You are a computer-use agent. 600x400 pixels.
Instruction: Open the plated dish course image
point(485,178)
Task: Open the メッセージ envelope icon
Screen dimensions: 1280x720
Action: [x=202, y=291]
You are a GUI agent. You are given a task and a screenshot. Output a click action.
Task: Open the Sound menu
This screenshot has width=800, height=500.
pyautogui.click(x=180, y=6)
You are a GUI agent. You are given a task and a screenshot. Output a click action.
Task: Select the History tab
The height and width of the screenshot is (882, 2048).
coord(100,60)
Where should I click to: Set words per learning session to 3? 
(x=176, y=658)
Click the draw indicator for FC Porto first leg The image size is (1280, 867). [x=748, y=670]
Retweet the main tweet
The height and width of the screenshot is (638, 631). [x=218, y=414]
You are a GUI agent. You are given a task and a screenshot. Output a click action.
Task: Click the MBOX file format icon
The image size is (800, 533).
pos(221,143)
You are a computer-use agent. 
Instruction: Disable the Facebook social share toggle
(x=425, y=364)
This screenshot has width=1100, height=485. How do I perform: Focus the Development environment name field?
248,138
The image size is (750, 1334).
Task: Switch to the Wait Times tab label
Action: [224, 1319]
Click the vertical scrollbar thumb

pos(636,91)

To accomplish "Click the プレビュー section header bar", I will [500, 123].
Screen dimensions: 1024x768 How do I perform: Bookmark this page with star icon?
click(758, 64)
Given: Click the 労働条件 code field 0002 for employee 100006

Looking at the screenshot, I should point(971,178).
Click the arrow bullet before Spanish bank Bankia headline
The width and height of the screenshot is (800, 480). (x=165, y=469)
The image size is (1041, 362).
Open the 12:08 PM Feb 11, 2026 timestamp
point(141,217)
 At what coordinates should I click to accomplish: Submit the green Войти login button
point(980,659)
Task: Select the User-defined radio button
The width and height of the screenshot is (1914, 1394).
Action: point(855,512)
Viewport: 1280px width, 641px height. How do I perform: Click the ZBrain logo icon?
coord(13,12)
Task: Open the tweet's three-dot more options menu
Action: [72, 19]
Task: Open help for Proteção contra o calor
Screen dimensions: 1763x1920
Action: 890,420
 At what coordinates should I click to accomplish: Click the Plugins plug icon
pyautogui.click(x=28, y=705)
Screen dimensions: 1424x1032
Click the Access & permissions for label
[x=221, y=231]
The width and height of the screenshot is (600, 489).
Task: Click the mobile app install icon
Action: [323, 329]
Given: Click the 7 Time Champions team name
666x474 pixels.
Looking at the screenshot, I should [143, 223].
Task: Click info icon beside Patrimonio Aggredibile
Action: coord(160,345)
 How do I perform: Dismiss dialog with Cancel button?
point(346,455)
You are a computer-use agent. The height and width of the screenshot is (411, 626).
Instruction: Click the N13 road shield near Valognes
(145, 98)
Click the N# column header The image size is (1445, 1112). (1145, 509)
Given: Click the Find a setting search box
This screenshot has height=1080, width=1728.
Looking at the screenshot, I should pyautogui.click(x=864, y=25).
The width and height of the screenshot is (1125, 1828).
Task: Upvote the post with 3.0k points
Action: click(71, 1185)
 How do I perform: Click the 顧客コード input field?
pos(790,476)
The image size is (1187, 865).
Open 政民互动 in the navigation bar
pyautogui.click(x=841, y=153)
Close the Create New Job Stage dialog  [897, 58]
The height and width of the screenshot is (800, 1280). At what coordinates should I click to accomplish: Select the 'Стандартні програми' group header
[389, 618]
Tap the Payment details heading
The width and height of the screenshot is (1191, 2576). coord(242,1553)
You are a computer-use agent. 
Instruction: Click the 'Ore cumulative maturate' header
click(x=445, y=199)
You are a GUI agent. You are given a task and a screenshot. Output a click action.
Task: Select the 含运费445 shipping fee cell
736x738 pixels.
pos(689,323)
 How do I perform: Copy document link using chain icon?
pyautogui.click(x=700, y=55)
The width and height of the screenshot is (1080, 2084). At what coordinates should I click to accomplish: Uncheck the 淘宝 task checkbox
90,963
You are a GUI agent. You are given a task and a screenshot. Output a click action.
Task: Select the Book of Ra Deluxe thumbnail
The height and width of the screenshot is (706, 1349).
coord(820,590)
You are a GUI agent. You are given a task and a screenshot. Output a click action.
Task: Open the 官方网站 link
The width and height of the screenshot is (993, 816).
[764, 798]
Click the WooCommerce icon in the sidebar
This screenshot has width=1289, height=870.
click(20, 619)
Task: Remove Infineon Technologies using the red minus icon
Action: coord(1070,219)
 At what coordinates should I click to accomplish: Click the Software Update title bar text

**Your goal:** Print all entries again, exactly.

**Solution:**
You are a computer-use agent. 600x400 pixels.
Instruction: Open the plated dish course image
point(485,178)
Task: Open the メッセージ envelope icon
Screen dimensions: 1280x720
Action: [x=202, y=291]
You are a GUI agent. You are given a task and a screenshot. Output a click action.
Task: Open the Sound menu
This screenshot has width=800, height=500.
pyautogui.click(x=180, y=6)
You are a GUI agent. You are given a task and a screenshot. Output a click action.
Task: Select the History tab
The height and width of the screenshot is (882, 2048).
coord(100,60)
Where should I click to: Set words per learning session to 3? 
(x=176, y=658)
Click the draw indicator for FC Porto first leg The image size is (1280, 867). [x=748, y=670]
Retweet the main tweet
The height and width of the screenshot is (638, 631). [x=218, y=414]
You are a GUI agent. You are given a task and a screenshot. Output a click action.
Task: Click the MBOX file format icon
The image size is (800, 533).
pos(221,143)
You are a computer-use agent. 
Instruction: Disable the Facebook social share toggle
(x=425, y=364)
This screenshot has width=1100, height=485. How do I perform: Focus the Development environment name field?
248,138
The image size is (750, 1334).
Task: Switch to the Wait Times tab label
Action: [224, 1319]
Click the vertical scrollbar thumb

pos(636,91)

To accomplish "Click the プレビュー section header bar", I will [500, 123].
Screen dimensions: 1024x768 How do I perform: Bookmark this page with star icon?
click(758, 64)
Given: Click the 労働条件 code field 0002 for employee 100006

Looking at the screenshot, I should point(971,178).
Click the arrow bullet before Spanish bank Bankia headline
The width and height of the screenshot is (800, 480). (x=165, y=469)
The image size is (1041, 362).
Open the 12:08 PM Feb 11, 2026 timestamp
point(141,217)
 At what coordinates should I click to accomplish: Submit the green Войти login button
point(980,659)
Task: Select the User-defined radio button
The width and height of the screenshot is (1914, 1394).
Action: point(855,512)
Viewport: 1280px width, 641px height. How do I perform: Click the ZBrain logo icon?
coord(13,12)
Task: Open the tweet's three-dot more options menu
Action: [72, 19]
Task: Open help for Proteção contra o calor
Screen dimensions: 1763x1920
Action: 890,420
 At what coordinates should I click to accomplish: Click the Plugins plug icon
pyautogui.click(x=28, y=705)
Screen dimensions: 1424x1032
Click the Access & permissions for label
[x=221, y=231]
The width and height of the screenshot is (600, 489).
Task: Click the mobile app install icon
Action: [323, 329]
Given: Click the 7 Time Champions team name
666x474 pixels.
Looking at the screenshot, I should [143, 223].
Task: Click info icon beside Patrimonio Aggredibile
Action: coord(160,345)
 How do I perform: Dismiss dialog with Cancel button?
point(346,455)
You are a computer-use agent. The height and width of the screenshot is (411, 626).
Instruction: Click the N13 road shield near Valognes
(145, 98)
Click the N# column header The image size is (1445, 1112). (1145, 509)
Given: Click the Find a setting search box
This screenshot has height=1080, width=1728.
Looking at the screenshot, I should pyautogui.click(x=864, y=25).
The width and height of the screenshot is (1125, 1828).
Task: Upvote the post with 3.0k points
Action: click(71, 1185)
 How do I perform: Click the 顧客コード input field?
pos(790,476)
The image size is (1187, 865).
Open 政民互动 in the navigation bar
pyautogui.click(x=841, y=153)
Close the Create New Job Stage dialog  [897, 58]
The height and width of the screenshot is (800, 1280). At what coordinates should I click to accomplish: Select the 'Стандартні програми' group header
[389, 618]
Tap the Payment details heading
The width and height of the screenshot is (1191, 2576). coord(242,1553)
You are a computer-use agent. 
Instruction: Click the 'Ore cumulative maturate' header
click(x=445, y=199)
You are a GUI agent. You are given a task and a screenshot. Output a click action.
Task: Select the 含运费445 shipping fee cell
736x738 pixels.
pos(689,323)
 How do I perform: Copy document link using chain icon?
pyautogui.click(x=700, y=55)
The width and height of the screenshot is (1080, 2084). At what coordinates should I click to accomplish: Uncheck the 淘宝 task checkbox
90,963
You are a GUI agent. You are given a task and a screenshot. Output a click action.
Task: Select the Book of Ra Deluxe thumbnail
The height and width of the screenshot is (706, 1349).
coord(820,590)
You are a GUI agent. You are given a task and a screenshot. Output a click action.
Task: Open the 官方网站 link
The width and height of the screenshot is (993, 816).
[764, 798]
Click the WooCommerce icon in the sidebar
This screenshot has width=1289, height=870.
click(20, 619)
Task: Remove Infineon Technologies using the red minus icon
Action: coord(1070,219)
 At what coordinates should I click to accomplish: Click the Software Update title bar text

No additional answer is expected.